The typical weapon of witchcraft is the athame or ritual knife, pronounced ath-ay-me. Old books on the Craft give several variations of this word, such as arthamy, arthame and so on.

The origin of this word is at present unknown, though some present day exponents of Near Eastern Sufism have attributed it to the Arabic adh-dhame, meaning " Blood letter" in the sense of it being a shedder of blood, which is just what the witches athame is not. Hence this derivation does not seem very convincing to those of Celtic background.

Traditionally the athame should have a black hilt, a circumstance that led Gerald Gardner to think it might be related to the Scottish Highlander's skean-dhu, which literally means " Black knife." The idea of using of a black hilted magical knife to banish evil /bane is very old. The Romans knew of it, as attested to by the writer Pliny who wrote of it.

Like the hand of glory, the athame sometimes appears in old paintings of witchcraft scenes by such masters as Francken and Teniers. In David Teniers' picture, The departure for the Sabbat, the black hilted knife may be seen at the edge of the magical circle, while an old witch and a demon confer over a magical brew, and a young witch is being anointed ready to fly up the capacious chimney on the broomstick.

Gerald Gardner has been accused by various superficial critics of taking the idea of the witches athame straight from " The Key of Solomon." However, the reverse argument has at least as much evidence to sustain it, and probably more; namely, that it was " The Key Of Solomon" and similar books which were written by ceremonial magicians who borrowed from primitive practices of witches and presented them in a more sophisticated form.

The athame is used to create the circle and magical space, to banish and to will or project magical energy.

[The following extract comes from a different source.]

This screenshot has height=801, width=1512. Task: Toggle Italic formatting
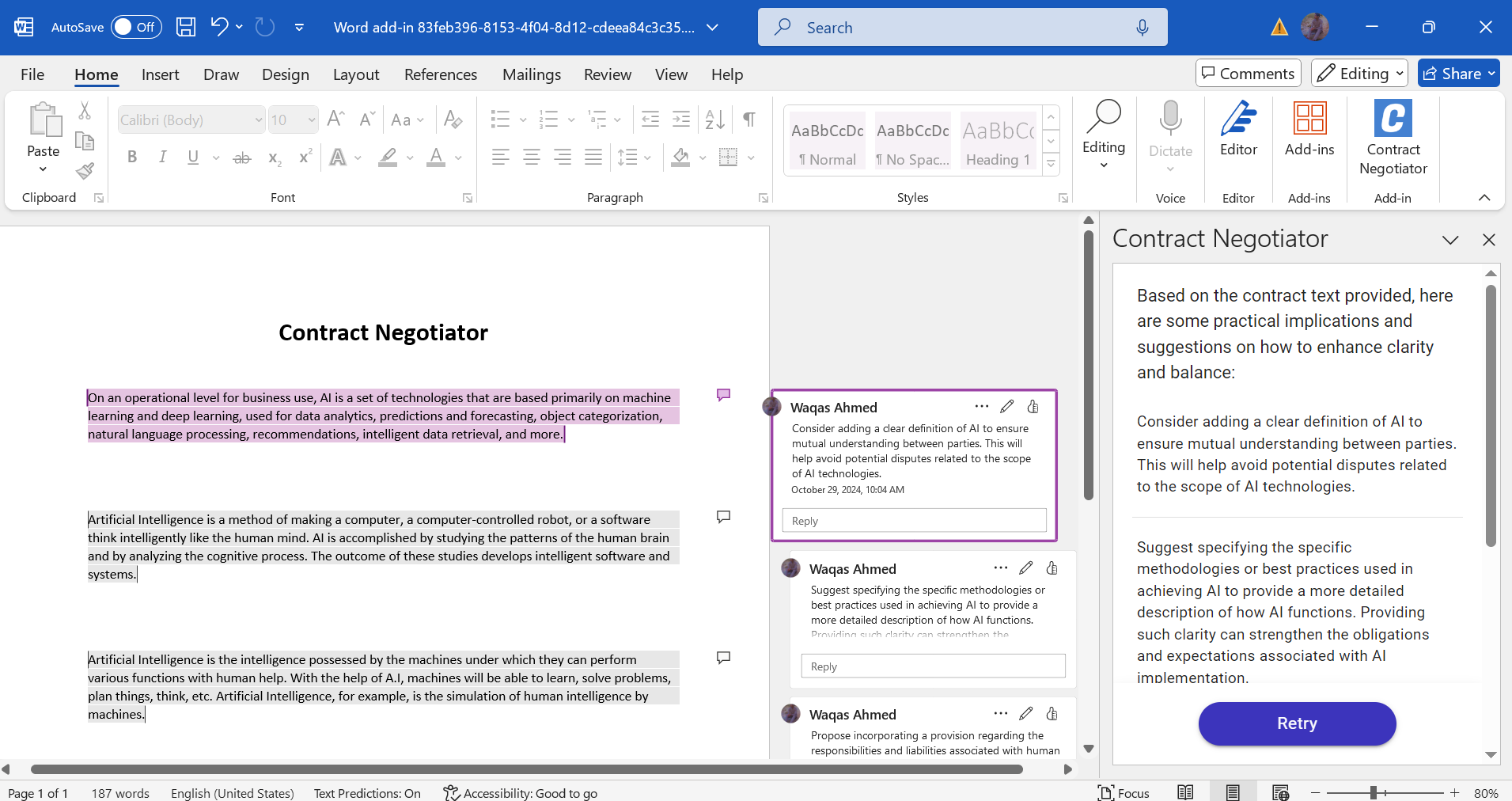pyautogui.click(x=162, y=158)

A magical weapon is, after all, an expression of someone's will and their capacity to carry out that will. A conductor's batons, a bishop's crozier, a chairman's gravel, are all in a sense magical implements. In ancient times, we had processions of Bacchants or religious revellers carrying the " thyrsus", or ivy -wreathed wand. Today we have processions of demonstrators carrying placards and banners as emblematic expressions of their will and purpose.

At the solemnities of the Queens coronation, magnificent symbolic swords were part of the ceremony, as well as the royal sceptre itself, a magical wand of Empire. The Mace which lies on the Speakers table in the Houses of Parliament has a purely symbolic significance; and, in spite of Cromwell's command " to take away that bauble", it still remains. What Cromwell and his Puritans did not understand was that such " baubles " have a significance, which speaks to the unconscious mind of humanity, which naturally thinks in symbols.